1. Permissions / Approval AI bots need write permissions to be truly useful. At the same time, you have to prevent scenarios where, say, all customers get deleted in one go. This is solvable with robust safeguards and approval workflows, and it’s arguably the easiest of the three problems.

2. Hosting / Data Protection It would be contradictory for an open-source ERP, one that exists precisely to avoid vendor lock-in and strengthen digital sovereignty, to depend on a closed, potentially insecure AI API. That said, this is becoming less of an issue as open-source AI models mature and local/self-hosted inference becomes more viable.

3. Validation / Client-Side Logic (the real deal-breaker) The biggest problem, in my view, is that far too much logic in Frappe apps lives on the client side. Validation, calculations, and various business rules are often executed in the browser rather than on the server. None of that is visible to an AI bot operating through the API.

Even for relatively simple tasks, like creating a purchase invoice and having the correct VAT rates or price rules applied, this becomes a serious obstacle. The bot calls the server-side API, but the logic that would normally fire in the browser never runs.

This is deeply rooted in Frappe’s architecture and, for me, it’s the actual deal-breaker for generic AI integration. You end up having to build separate backend interfaces for every doctype an AI bot needs to handle. And every time ERPNext or Frappe is updated, you risk having to adapt those backend workarounds to match whatever changed in the client-side code.

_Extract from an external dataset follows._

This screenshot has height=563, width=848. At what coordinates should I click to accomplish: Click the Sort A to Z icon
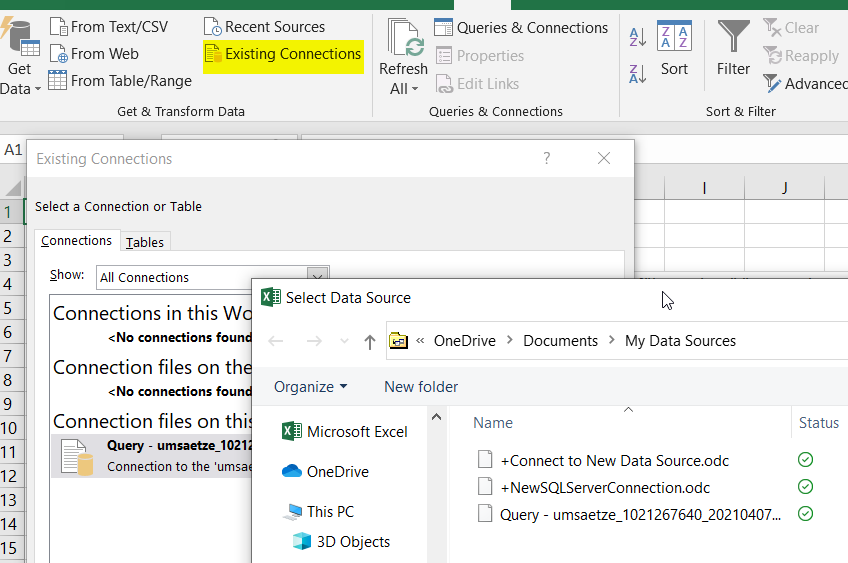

The Basecamp CLI approach that @Benema mentioned is interesting, but it works precisely because Basecamp’s operations are well-defined through a clean API. In Frappe’s case, the gap between what the API exposes and what actually happens in the browser is the fundamental challenge that needs to be addressed first.

@nikkothari22 I’d be curious to hear your perspective on this. Do you see the same challenges, especially around client-side logic being invisible to AI bots? From where we stand, the only realistic path forward for problem 3 would be for Frappe itself to provide a dedicated, server-side API layer that AI bots can work against, one that includes all the validation and business logic that currently only runs in the browser. Is something like that on the roadmap, or at least being considered?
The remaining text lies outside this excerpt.